╭─ Informasi yang Diekstrak
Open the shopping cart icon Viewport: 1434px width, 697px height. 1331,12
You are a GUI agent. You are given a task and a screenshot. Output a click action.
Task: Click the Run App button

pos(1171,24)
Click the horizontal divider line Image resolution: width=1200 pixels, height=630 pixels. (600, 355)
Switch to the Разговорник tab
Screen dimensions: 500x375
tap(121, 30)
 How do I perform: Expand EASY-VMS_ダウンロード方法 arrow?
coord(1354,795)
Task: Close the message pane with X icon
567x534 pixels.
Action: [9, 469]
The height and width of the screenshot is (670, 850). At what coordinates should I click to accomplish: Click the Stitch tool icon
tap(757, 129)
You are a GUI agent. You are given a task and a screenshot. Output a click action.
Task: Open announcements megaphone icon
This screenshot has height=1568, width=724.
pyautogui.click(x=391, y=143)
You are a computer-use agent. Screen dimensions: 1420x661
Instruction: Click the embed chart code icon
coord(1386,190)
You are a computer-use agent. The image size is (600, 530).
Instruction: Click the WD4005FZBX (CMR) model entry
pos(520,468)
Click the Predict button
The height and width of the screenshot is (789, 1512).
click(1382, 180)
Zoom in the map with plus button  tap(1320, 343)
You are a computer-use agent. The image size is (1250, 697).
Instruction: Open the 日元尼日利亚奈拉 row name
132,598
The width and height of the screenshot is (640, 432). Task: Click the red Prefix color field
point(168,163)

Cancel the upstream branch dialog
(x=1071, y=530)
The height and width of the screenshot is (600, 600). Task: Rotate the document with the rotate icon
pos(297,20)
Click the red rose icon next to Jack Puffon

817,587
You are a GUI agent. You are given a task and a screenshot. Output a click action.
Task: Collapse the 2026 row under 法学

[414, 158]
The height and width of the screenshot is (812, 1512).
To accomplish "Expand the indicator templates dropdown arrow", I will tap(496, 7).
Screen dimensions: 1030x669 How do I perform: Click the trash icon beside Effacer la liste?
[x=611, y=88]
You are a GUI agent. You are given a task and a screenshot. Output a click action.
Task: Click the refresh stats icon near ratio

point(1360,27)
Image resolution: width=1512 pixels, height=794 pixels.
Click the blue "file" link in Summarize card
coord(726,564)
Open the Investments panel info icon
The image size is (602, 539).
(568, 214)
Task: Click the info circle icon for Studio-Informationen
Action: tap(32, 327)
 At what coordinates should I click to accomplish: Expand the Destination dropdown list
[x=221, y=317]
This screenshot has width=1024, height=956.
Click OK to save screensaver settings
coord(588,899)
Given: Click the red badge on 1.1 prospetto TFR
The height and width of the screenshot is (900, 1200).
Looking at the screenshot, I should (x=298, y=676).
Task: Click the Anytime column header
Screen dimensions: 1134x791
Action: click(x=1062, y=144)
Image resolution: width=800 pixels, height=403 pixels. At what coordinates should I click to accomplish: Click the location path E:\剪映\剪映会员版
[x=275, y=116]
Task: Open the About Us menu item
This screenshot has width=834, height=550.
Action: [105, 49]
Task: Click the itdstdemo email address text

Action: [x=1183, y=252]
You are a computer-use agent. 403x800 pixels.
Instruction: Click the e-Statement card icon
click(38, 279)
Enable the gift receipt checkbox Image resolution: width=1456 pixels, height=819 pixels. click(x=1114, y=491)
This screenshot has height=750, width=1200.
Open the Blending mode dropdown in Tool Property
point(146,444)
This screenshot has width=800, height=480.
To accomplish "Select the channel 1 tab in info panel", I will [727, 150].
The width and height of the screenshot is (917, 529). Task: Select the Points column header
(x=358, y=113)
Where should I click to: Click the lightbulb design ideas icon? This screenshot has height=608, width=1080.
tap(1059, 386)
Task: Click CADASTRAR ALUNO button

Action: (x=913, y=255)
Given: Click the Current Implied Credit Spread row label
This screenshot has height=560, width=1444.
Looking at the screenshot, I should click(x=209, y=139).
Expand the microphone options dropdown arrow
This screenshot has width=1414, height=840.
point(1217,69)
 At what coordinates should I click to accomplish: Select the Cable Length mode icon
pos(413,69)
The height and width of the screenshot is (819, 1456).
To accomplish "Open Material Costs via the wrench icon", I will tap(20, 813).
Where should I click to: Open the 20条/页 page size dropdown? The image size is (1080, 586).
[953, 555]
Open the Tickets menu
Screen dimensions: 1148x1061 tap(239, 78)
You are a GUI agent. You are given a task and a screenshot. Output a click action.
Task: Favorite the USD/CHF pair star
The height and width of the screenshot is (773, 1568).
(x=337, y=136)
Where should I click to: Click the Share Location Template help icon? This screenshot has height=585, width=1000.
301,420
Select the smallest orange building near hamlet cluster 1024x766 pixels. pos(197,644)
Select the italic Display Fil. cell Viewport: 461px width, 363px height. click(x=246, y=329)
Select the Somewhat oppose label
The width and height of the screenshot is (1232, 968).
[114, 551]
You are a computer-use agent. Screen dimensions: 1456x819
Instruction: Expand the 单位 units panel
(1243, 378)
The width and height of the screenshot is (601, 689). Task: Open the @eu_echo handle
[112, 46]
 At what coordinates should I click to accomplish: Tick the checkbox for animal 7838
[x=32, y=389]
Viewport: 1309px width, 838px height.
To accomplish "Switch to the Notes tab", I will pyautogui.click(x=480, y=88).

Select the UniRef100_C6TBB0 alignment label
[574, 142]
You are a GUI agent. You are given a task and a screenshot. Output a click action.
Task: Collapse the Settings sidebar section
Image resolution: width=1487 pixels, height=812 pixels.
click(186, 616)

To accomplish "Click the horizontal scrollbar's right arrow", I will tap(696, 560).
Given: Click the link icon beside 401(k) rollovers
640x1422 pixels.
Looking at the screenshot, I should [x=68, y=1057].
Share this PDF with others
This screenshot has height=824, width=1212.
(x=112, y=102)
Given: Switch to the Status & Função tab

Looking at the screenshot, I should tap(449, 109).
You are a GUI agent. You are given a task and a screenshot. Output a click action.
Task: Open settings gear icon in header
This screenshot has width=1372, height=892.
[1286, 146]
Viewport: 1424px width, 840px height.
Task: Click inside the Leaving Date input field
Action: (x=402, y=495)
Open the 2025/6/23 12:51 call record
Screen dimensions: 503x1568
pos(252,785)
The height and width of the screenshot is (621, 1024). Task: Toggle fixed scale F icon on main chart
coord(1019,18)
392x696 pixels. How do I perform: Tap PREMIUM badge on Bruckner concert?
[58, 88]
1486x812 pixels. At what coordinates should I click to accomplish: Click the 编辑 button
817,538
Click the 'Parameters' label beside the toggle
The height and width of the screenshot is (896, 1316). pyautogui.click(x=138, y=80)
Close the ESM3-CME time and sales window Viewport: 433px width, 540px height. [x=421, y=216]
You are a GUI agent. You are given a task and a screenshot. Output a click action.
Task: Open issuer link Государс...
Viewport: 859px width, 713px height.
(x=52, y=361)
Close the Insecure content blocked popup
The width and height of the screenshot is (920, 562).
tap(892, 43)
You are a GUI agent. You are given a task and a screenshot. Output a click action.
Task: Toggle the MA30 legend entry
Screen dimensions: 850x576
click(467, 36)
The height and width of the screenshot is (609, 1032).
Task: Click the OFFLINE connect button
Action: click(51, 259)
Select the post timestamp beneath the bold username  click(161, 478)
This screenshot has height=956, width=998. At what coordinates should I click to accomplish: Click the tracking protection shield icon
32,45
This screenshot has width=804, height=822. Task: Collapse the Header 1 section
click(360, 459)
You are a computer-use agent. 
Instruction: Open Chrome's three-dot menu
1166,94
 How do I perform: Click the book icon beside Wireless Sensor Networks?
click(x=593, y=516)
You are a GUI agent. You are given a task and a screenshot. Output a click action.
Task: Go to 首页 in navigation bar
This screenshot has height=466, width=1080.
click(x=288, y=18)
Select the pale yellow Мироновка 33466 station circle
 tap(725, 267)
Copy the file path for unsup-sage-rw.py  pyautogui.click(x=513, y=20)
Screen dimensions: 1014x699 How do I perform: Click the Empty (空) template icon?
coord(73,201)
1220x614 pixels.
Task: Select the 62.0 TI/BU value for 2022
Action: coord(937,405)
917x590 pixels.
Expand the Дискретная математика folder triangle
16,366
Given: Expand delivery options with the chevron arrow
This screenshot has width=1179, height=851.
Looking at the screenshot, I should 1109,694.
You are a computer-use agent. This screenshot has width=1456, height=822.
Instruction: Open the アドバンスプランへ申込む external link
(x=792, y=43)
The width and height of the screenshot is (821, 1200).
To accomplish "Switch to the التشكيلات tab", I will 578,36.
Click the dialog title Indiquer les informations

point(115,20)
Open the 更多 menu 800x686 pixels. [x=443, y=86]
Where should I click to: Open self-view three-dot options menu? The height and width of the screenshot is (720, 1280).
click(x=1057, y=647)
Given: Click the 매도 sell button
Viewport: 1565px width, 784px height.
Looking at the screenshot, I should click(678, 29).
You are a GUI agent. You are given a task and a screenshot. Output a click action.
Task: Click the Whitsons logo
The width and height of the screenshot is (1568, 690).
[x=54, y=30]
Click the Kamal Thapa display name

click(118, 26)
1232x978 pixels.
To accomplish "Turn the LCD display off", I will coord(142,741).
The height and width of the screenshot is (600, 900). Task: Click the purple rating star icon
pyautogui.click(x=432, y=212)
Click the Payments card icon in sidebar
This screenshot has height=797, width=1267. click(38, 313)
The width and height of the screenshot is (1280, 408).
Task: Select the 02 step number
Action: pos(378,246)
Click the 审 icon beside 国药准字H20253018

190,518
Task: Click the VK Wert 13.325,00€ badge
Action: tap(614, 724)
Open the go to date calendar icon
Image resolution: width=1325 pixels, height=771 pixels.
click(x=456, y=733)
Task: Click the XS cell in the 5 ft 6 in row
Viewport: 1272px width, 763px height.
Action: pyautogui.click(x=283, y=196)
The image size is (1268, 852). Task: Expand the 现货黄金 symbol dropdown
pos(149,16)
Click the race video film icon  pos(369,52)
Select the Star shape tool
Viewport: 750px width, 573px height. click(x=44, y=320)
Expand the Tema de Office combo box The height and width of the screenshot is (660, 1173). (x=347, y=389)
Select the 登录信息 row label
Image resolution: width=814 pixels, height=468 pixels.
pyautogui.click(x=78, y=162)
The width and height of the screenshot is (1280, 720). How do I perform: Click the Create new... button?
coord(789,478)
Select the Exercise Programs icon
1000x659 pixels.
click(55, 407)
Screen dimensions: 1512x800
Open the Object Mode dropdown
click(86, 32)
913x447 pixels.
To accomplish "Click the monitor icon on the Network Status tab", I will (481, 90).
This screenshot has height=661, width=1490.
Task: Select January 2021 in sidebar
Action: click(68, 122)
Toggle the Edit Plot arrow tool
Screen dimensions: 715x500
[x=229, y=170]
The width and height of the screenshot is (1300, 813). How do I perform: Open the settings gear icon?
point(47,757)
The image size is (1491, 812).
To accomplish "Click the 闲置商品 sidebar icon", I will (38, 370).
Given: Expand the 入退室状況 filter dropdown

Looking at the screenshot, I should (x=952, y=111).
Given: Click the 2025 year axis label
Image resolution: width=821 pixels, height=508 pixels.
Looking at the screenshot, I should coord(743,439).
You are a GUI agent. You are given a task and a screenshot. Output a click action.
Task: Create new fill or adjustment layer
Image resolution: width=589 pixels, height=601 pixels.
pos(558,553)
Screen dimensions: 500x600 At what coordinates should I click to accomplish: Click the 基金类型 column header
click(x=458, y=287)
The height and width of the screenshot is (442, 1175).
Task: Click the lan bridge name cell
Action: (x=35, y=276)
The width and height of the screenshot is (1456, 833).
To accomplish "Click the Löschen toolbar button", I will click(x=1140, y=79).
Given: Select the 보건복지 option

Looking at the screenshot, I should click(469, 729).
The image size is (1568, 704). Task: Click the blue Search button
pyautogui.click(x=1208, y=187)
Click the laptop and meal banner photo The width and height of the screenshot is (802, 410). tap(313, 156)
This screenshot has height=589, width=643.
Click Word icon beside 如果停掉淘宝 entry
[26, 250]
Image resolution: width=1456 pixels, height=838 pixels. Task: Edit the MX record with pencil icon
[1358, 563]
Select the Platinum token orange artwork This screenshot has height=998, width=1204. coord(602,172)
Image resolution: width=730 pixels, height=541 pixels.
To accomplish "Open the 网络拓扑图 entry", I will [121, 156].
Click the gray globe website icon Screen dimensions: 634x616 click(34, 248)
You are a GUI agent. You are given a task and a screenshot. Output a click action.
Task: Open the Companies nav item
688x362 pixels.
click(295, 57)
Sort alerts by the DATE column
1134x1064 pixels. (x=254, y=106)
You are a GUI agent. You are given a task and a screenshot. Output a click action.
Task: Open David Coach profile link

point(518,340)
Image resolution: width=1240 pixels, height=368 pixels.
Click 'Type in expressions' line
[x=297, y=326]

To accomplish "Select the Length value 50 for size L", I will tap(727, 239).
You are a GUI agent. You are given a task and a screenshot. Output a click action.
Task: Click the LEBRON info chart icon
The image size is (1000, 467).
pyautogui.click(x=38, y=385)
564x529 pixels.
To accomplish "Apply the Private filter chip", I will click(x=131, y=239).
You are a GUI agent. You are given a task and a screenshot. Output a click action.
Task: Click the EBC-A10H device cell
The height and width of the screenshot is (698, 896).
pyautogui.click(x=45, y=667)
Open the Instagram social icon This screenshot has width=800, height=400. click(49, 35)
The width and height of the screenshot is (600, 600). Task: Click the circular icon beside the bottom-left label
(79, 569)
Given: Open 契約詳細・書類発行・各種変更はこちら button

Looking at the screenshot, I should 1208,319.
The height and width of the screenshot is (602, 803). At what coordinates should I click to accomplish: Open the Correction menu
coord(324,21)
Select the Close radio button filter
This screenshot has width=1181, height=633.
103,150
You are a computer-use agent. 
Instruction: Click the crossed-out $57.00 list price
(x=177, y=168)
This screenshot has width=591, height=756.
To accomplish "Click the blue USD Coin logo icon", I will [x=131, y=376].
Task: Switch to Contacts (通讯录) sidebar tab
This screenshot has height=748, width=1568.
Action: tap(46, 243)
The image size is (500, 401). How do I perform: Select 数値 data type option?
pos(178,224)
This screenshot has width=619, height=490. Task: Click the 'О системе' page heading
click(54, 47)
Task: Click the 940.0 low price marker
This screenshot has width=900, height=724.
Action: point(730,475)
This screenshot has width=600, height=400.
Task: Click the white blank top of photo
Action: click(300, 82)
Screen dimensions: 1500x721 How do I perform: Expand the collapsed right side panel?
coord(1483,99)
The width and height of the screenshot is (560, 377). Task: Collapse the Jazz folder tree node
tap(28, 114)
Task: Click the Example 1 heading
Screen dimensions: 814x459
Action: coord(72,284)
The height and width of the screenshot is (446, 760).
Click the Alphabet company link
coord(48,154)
╰─
> _Instruksi Tugas_
Salin kembali baris-baris di atas secara persis, mulai dari baris yang memuat "The width and height of the screenshot is (601, 689)." sampai dengan baris yang memuat "[x=32, y=389]", termasuk kedua baris tersebut.

> _Jawaban Tugas_
The width and height of the screenshot is (601, 689). Task: Open the @eu_echo handle
[112, 46]
 At what coordinates should I click to accomplish: Tick the checkbox for animal 7838
[x=32, y=389]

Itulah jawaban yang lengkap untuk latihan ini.